CONSIGNE 1: D'après l'article sur l'arrestation des leaders indépendantistes, combien de policiers et de militaires sont déployés en Kanaky – Nouvelle-Calédonie ?
CONSIGNE 2: Recopiez l'article sur l'arrestation des leaders indépendantistes depuis « Tandis que l’hexagone » jusqu'à « une énième provocation. ».
CONSIGNE 3: Poursuivez l'article sur l'arrestation des leaders indépendantistes après sa dernière phrase.

TEXTE PRÉSENTÉ:

Arrestation de 11 leaders indépendantistes (L’Huma-20/06/24)

Christian Téin, l’un des dirigeants politiques de L’UC et de la CCAT

Tandis que l’hexagone détourne les yeux, la répression militaire et judiciaire se déchaîne contre les militants. Ces derniers appellent à nouveau au calme malgré une énième provocation.

Par Benjamin KOENIG.

Affairés en métropole à légitimer l’extrême droite, le chef de l’état et le gouvernement poursuivent en Kanaky – Nouvellecalédonie leur répression coloniale. Aux 3 000 policiers et militaires déployés, aux colonnes de blindés Centaure qui sillonnent les routes, s’ajoute une répression judiciaire féroce, avec près de 1 000 arrestations depuis 38 jours et le début des révoltes sur le territoire.

DONNÉES ENREGISTRÉES:
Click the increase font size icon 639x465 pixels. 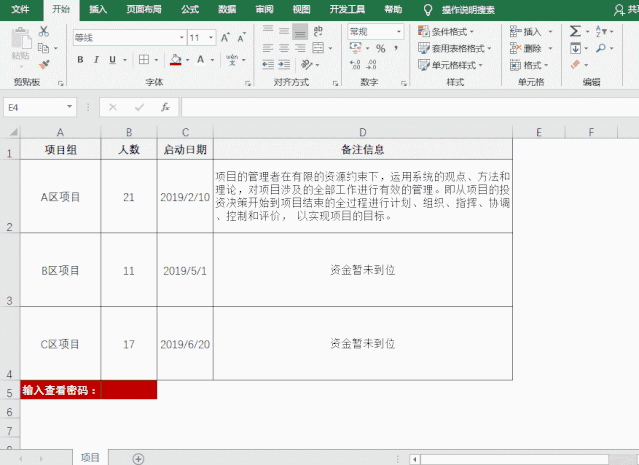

RÉPONSE RÉDIGÉE 1: 3 000 policiers et militaires y sont déployés.

RÉPONSE RÉDIGÉE 2:
Tandis que l’hexagone détourne les yeux, la répression militaire et judiciaire se déchaîne contre les militants. Ces derniers appellent à nouveau au calme malgré une énième provocation.

RÉPONSE RÉDIGÉE 3:
Un nouveau palier a été franchi ce 19 juin, avec l’arrestation de personnalités politiques. Onze militants de la Cellule de coordination des actions de terrain, la fameuse CCAT, ont été arrêtés au matin, juste avant un point de presse. «Les principaux responsables de la CCAT ont été interpellés alors qu’ils se rendaient à l’avenir (le siège du parti l’union calédonienne, une des composantes principales du FLNKS – NDLR) pour la conférence de presse prévue ce matin, dont notre commissaire général M. Bichou Téin», a réagi l’union calédonienne (UC). Bichou Téin n’est autre que Christian Téin, l’un des dirigeants politiques de L’UC et de la CCAT. Cette dernière en est d’ailleurs une émanation, organe politique de mobilisation créé en novembre 2023, avec d’autres partis et des syndicats, le plus important étant l’union syndicale des travailleurs kanak et des exploités (Ustke).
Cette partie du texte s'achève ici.